On that, I will address the issue of the devolved Parliaments, which the committee has taken in its stride in trying to understand how they deal with these matters. Given that so many of the treaties affect the devolved Parliaments’ working relationships and working activities, as well as the legislation they apply—on education, health, transportation, roads, planning, the provision of social services, agriculture and much more—it is, at the moment, very difficult for the Assembly and the other devolved Parliaments to respond in the given time. Imagine it: we have 21 days and we give it to them and say, “Why don’t you tell us what you think?” By the time we get an answer back and their committees have sat, we have well exceeded that time. So I want to hear from the Minister what more the Government can do to encourage and assist the Assembly and the other devolved Parliaments so that they can deal with these matters properly.

The third bundle of activity, which has already been referred to, concerns the new way of doing free trade agreements, treaty agreements and so on—what the Government call “NBIs”, or “non-binding instruments”, in their response—which seem to be coming before us in a huge way at present. In their response, the Government give an explanation and say that they will do more of them if they can; we have also heard that in evidence from witnesses on the government side. If that is going to be the practice of the future, who will decide how these matters must be dealt with? The Government say that they will

“treat it like all other significant policy commitments”.

So the Government will decide whether it is a “significant policy commitment” and will then provide

“appropriate and timely information to Parliament”.

Information is not scrutiny, though. That is what this debate and this report are about: looking for appropriate scrutiny of what is happening, so that things can be improved in order to better the lives of the people of this country.

I am, therefore, pleased to support the recommendations in this report and ask the Government whether they intend to take the bold steps stated in the report, even though they have indicated that they cannot find the time.

* * * * * * * * *

In the speech on treaty scrutiny, what does the Government's term “NBIs” stand for?

* * * * * * * * *

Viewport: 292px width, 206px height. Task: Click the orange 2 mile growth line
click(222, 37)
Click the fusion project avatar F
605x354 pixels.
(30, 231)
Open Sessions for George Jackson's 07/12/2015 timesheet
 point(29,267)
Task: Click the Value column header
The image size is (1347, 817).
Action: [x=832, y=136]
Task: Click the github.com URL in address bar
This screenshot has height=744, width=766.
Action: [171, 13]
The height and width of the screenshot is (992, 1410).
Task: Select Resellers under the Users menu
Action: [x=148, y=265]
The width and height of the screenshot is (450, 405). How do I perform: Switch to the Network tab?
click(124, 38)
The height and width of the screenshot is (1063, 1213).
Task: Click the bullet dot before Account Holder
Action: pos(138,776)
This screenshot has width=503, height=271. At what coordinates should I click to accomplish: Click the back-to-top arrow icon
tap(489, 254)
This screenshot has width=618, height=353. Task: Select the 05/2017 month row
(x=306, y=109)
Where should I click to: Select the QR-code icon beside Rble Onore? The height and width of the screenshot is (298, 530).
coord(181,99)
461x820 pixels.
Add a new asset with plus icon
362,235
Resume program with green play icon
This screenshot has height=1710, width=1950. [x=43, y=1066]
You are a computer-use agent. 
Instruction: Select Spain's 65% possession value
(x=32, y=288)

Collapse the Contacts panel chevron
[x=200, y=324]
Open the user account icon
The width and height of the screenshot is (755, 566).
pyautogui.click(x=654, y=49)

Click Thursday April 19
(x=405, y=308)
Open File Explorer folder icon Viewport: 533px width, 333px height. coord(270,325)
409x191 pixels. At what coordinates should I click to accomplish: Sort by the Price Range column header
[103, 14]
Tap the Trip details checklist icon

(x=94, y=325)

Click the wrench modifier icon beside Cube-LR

* * * * * * * * *

▶ Finished exercise:
Non-binding instruments.